Mon frère et ma sœur me conseillent « aimablement » de me débrouiller sans eux, et j’obtempère car je ne suis pas un emmerdeur.

J’ai été dormir sur les banquettes de Roissy, comme d’autres SDF. Ensuite, j’ai été baladé de droite à gauche, de-ci de-là, en haut et en bas, sens-dessus et sens-dessous.

Le pays du « démerde-toi »

C’est durant ces petites années de belle galère que je prends conscience que quelque chose ne vas pas dans mon cerveau. Et c’est mon médecin qui me met la puce à l’oreille, car un de ses patients est un Asperger.

Que font les institutions et organismes pour ce genre de cas ? Ben rien, comme souvent dans ce pays. Démerde-toi coco et compte sur la part de chance.

En Scandinavie, il y a des endroits, des suivis, des machins, des trucs. Autre chose : les SDF ne le restent pas longtemps en Europe du nord. Du coup, je commence à gamberger.

Voilà que j’apprends que mon ex-copine finlandaise, Alice au pays des cauchemars, m’annonce que je suis toujours officiellement hébergé chez elle, malgré ma présence en France.

Et quand vous pouvez justifier de votre présence dans un territoire de l’espace Schengen durant deux années, vous pouvez demander un permis de résidence.

Retour en Finlande

Je décide de retourner à Helsinki, mais de manière plus adulte, cette fois-ci, en m’inscrivant partout où je peux m’inscrire, et en effectuant toutes les démarches administratives à la con, en France comme en Finlande. Une ancienne amie accepte de m’héberger le temps que je trouve un job.

Et voilà qu’en 2010, je reprends l’avion, en évitant le fameux nuage islandais, et que je dors dans un canapé, chose plus confortable que mon parking sous-terrain.

Bref, les choses se décantent. En Finlande, tout le monde a entendu parler de ce syndrome. Ils essaient de tout prévoir, car certains étrangers ont été diagnostiqués Asperger.

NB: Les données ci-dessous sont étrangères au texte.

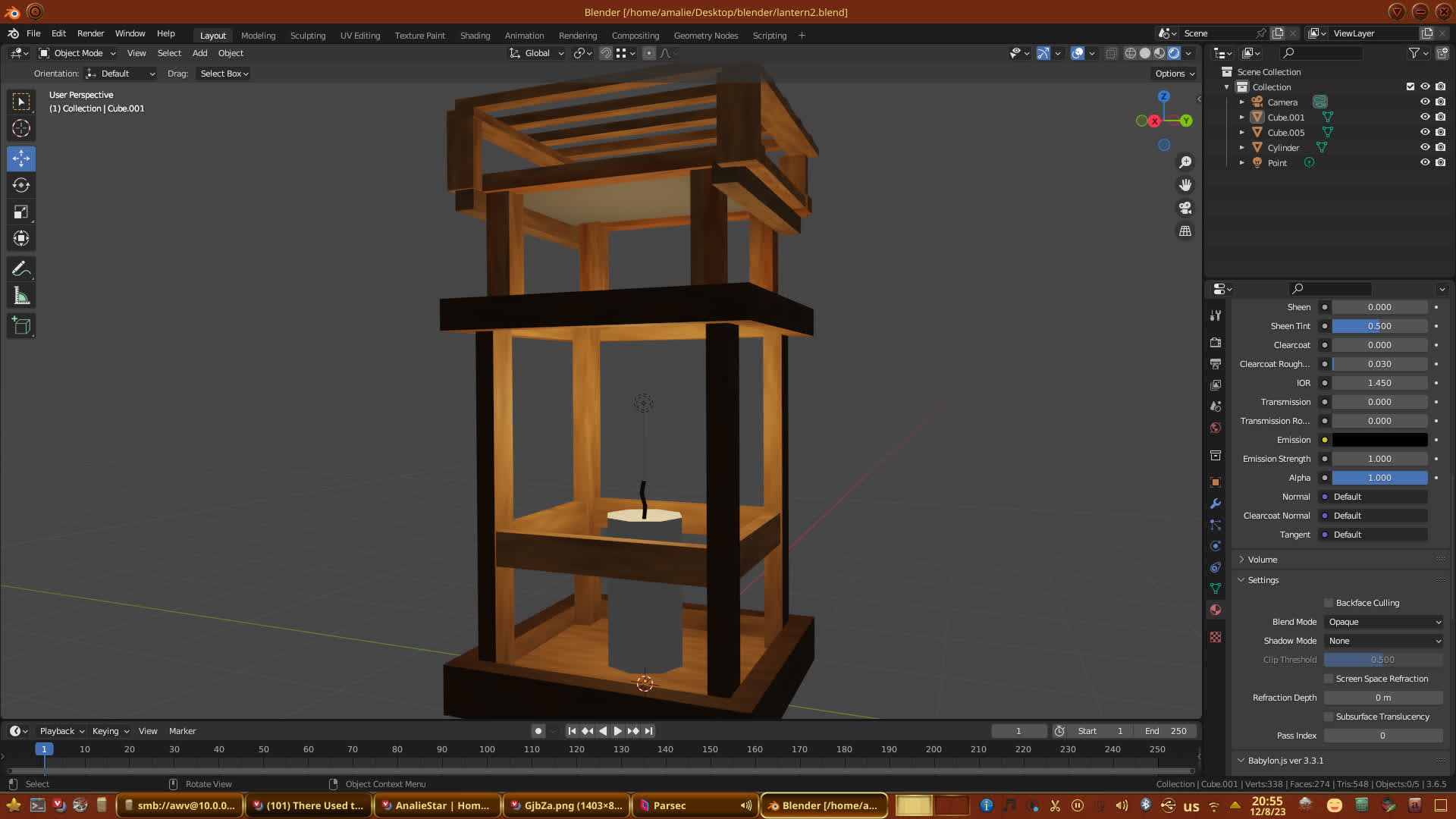Hide Cube.005 using its eye icon
Viewport: 1456px width, 819px height.
pos(1425,132)
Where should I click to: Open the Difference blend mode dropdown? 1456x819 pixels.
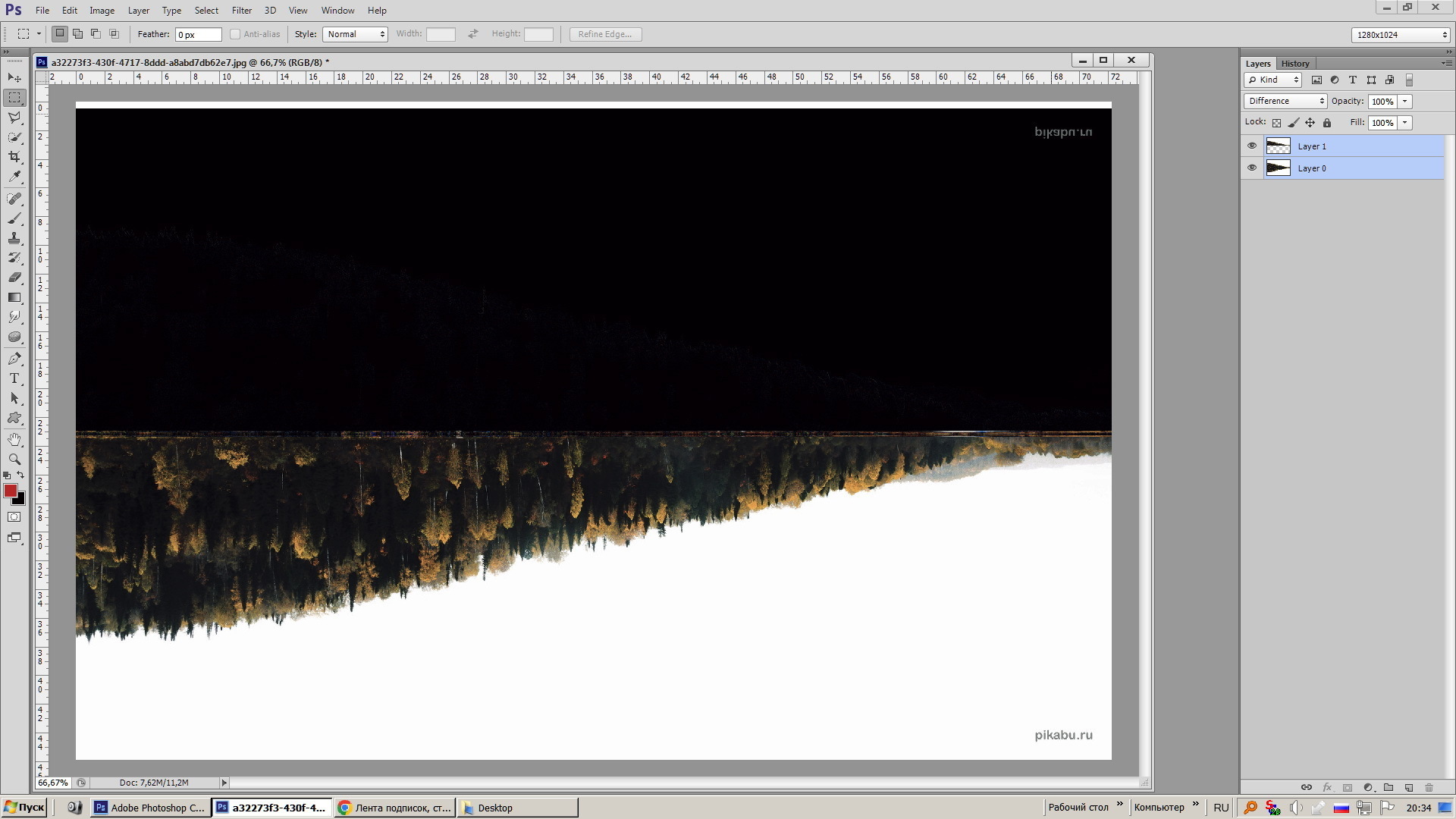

Exemple : le service de l’immigration en Finlande ressemble à un super Pôle emploi. En plus de l’aide à la recherche d’emploi, y sont inclus un service de psychologues et le suivi des étrangers.

Dans ce service où tout le monde parle et l’anglais et le suédois, voire parfois le russe courant, j’ai demandé un rendez-vous pour discuter de ce problème. Au cours de l’entretien, l’employé m’a demandé de suivre d’abord mon stage long (six mois) de langue jusqu’à son terme. Ce que j’ai fait.

Mon stage s’est terminé très récemment. Comme je pensais, j’ai eu des difficultés pour suivre les cours. Et j’ai appris, par une indiscrétion, que le service de l’immigration avait demandé à l’école de formation que l’on communique mes notes.

Nulle envie de rentrer en France

A la fin de mon stage donc, je suis retourné dans ce service pour demander un deuxième rendez-vous. Je viens de recevoir la lettre de convocation. Je sais ce qui va se passer : un psychologue va me « cuisiner gentiment », et guetter voir si je ne suis pas un simulateur voulant profiter des aides sociales finlandaises. Je vais recevoir une autre convocation sans aucun problème. Même si on est en été. Je vais passer ce test et, si le résultat est conforme, je serai classé comme Aspi.

A partir de ce moment-là, je serai réellement soutenu pour trouver un emploi (ce qui est mon objectif numéro 1) et un logement, car un service spécifique va s’occuper de mon cas. Nul besoin de galérer pendant des mois comme en France.

Du coup, vous comprendrez aisément pourquoi je n’ai nulle envie de revenir dans l’Hexagone… A moins d’être contacté par le secrétaire particulier de Liliane Bettencourt.